Mañana empieza la cita del verano por excelencia. Seis días de música frenética, más o menos improvisada, que le dejan a uno literalmente exhausto. Hay varias cosas interesantes para ver: Howe Gelb, Dr. John, Crimson Jazz Trio, Herbie Hancock, Matthew Herbert, etc. No hay entradas para Jarrett ni Veloso. Una pena. Lo mejor, el ambiente de las terrazas del Kursaal y la Zurriola. Todo gratis. Menos la cerveza verde, claro.
Ahí reside la grandeza del Jazzaldia donostiarra, que es un evento popular en su sentido más amplio y en el que el público puede disfrutar sin gastarse más dinero que el que cuesta el líquido elemento en el bar o el billete del autobús para regresar a casa. Y eso no lo tienen el resto de grandes festivales de la capital guipuzcoana. El Zinemaldia, por ejemplo, es un gran certamen, pero no tiene un solo acto gratuito. Hay que pagar si se quiere ver cualquier de los cientos de películas que se proyectan. Tres cuartos de lo mismo ocurre con la Quincena Musical o, a una escala menor, con la Semana de Terror.

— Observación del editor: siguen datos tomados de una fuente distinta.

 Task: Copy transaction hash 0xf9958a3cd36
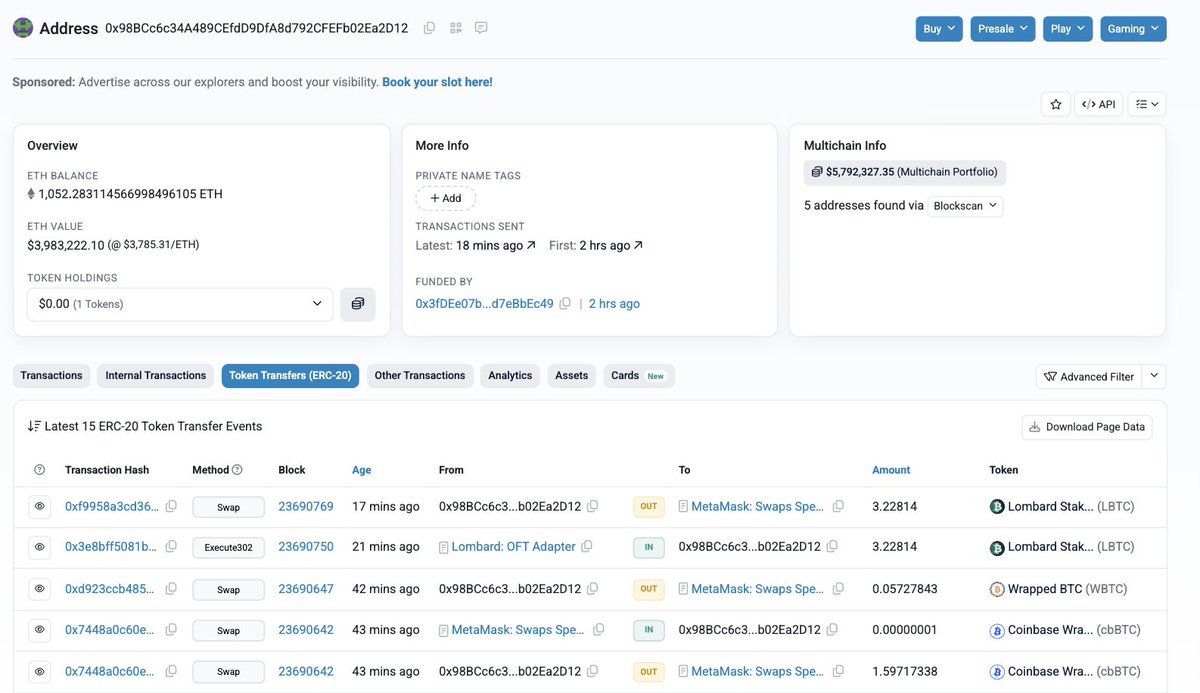[x=171, y=506]
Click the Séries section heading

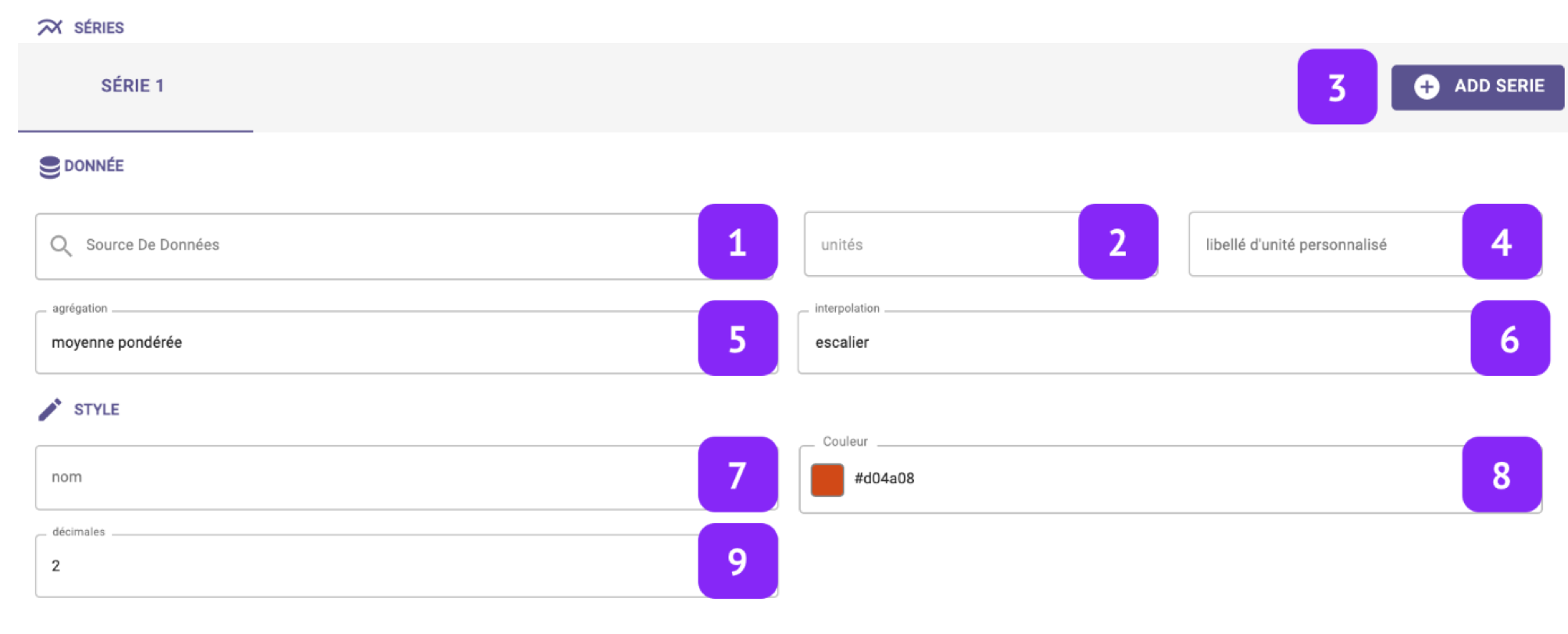coord(99,28)
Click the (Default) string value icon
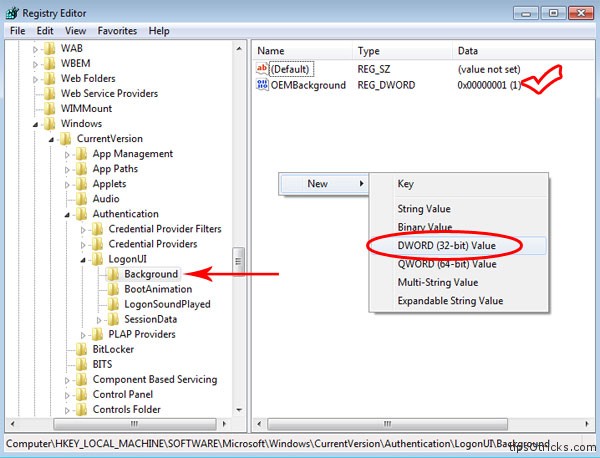Image resolution: width=600 pixels, height=458 pixels. [x=263, y=69]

Lo dicho. Todos a la calle a disfrutar, con el permiso del dios de la lluvia, con decenas y decenas de conciertos. Cuando llegue el séptimo día, tocará descansar, como hizo aquel tipo que por sombrero usaba un triángulo con un ojo dentro y que salía en el capítulo Génesis de la novela Biblia si mal no recuerdo. Entonces se agradecerá el chubasco y el descanso, pero se repetirá la sensación de orfandad que cada año se impone al terminar el festival y tener que aguardar 359 días hasta el inicio de la siguiente edición.